▶ _EXERCISE_
Return the stretch of the article on history's unluckiest people from "Violet Jessop was" through "to port unharmed.", copied word for word.

▶ _SOURCE EXTRACT_

History's most unlucky people

Think you've had a bad day? Well, it happens to the best of us. Maybe you're a little overworked, or you've had a fight with someone, or things simply haven't come together for you. We all have our ups and downs, and if you happen to currently be in the middle of a significant down, here's a bit of advice: just be thankful you're not these folks. History is awash with heroes and villains, but these unfortunate few have made their mark on time simply by being utterly and dreadfully unlucky. You might be having a hard day, but you've never been assaulted by a flying tortoise or caught in the blast radius of a nuclear weapon (twice). Think about that next time you miss your train.

Violet Jessop

Violet Jessop was born in 1887. According to Gizmodo, Jessop took a job as a stewardess with the White Star Line in 1908 after suffering a brief bout with tuberculosis. Two years later, she began working on the RMS Olympic and was aboard when the ship famously collided with the HMS Hawke in 1911. Neither ship sank, however, and Jessop made it back to port unharmed.

▶ _DATA_

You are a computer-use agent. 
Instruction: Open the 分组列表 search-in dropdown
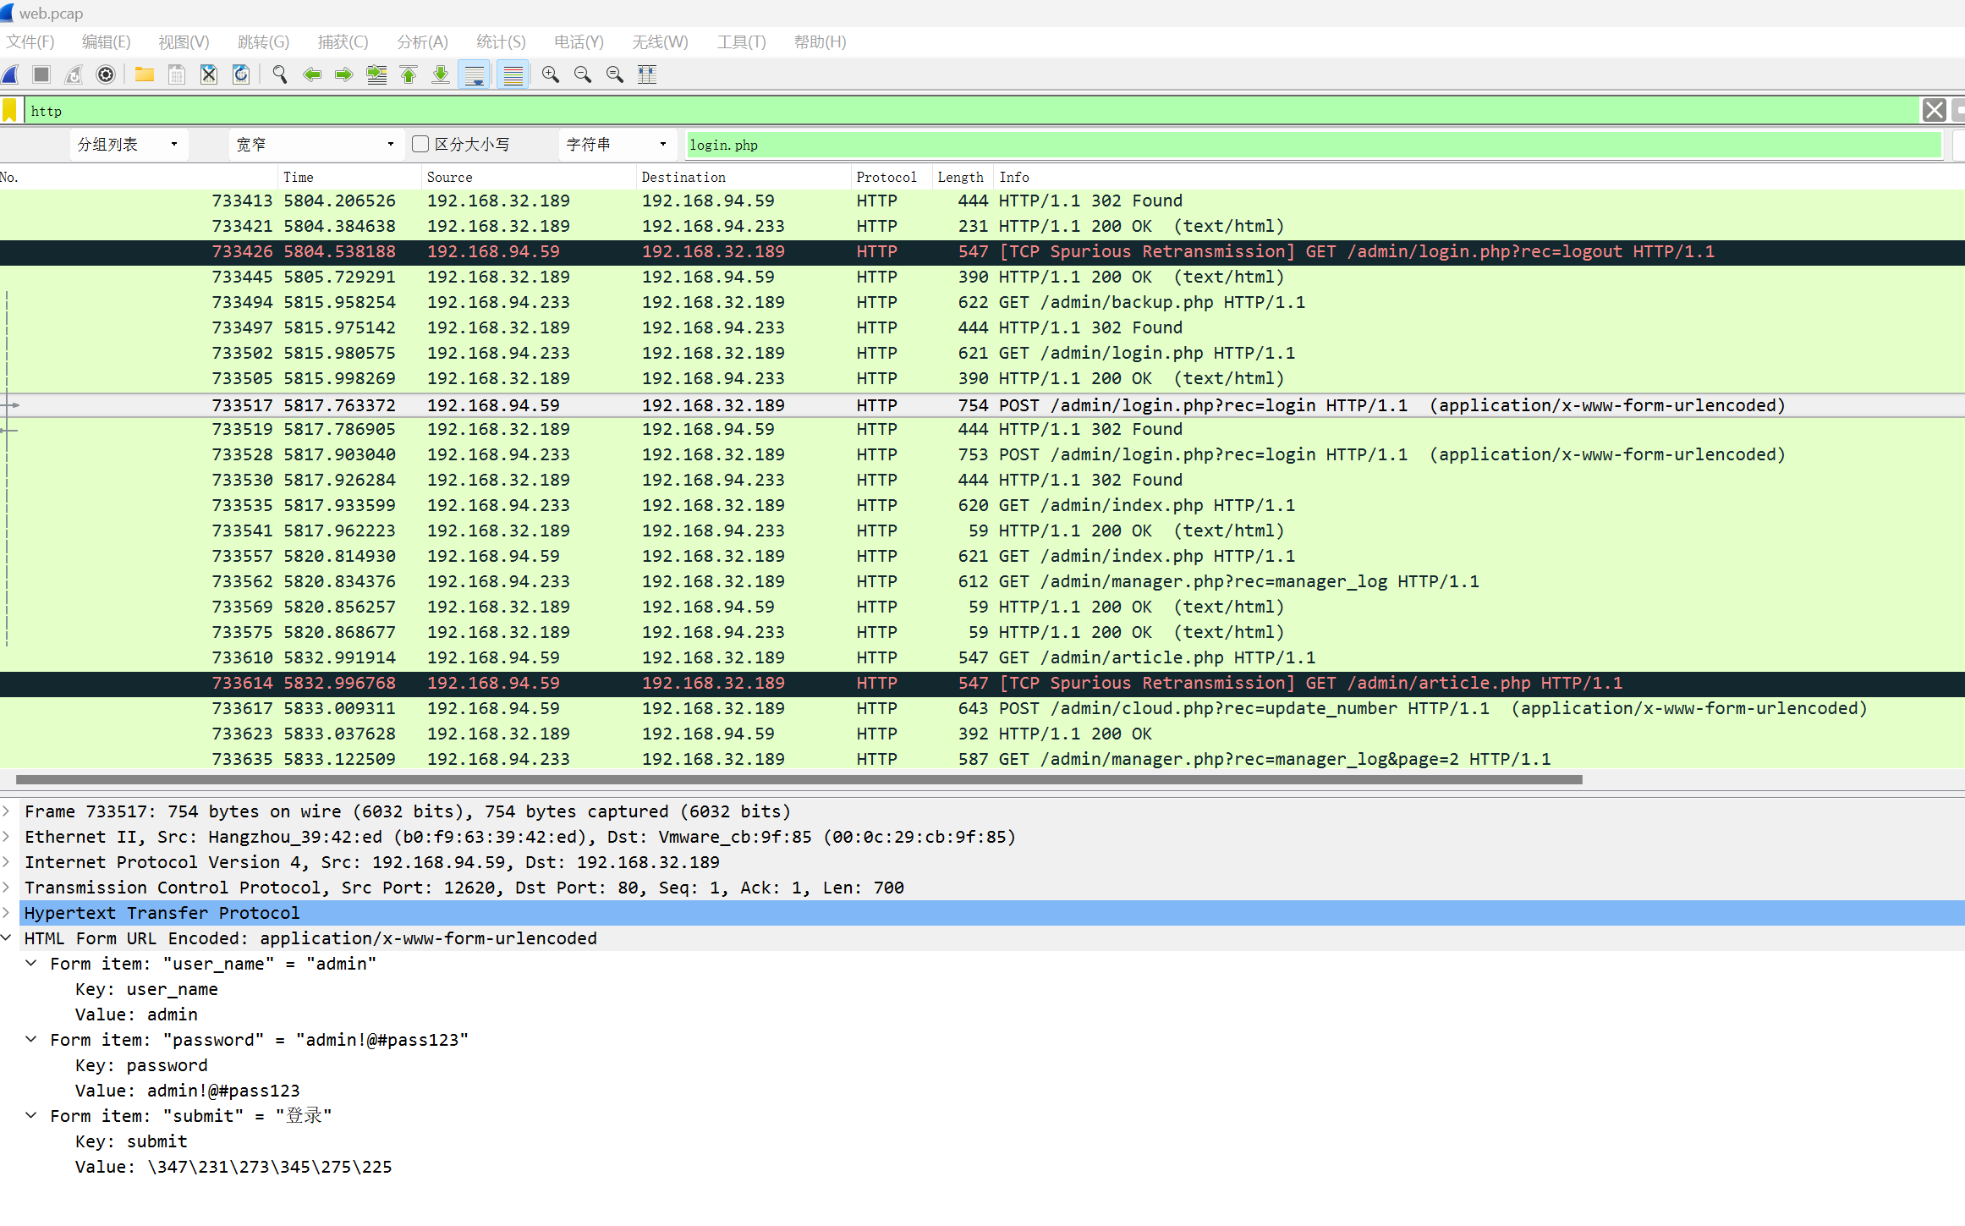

▶ _OUTPUT OF THE EXERCISE_
Violet Jessop was born in 1887. According to Gizmodo, Jessop took a job as a stewardess with the White Star Line in 1908 after suffering a brief bout with tuberculosis. Two years later, she began working on the RMS Olympic and was aboard when the ship famously collided with the HMS Hawke in 1911. Neither ship sank, however, and Jessop made it back to port unharmed.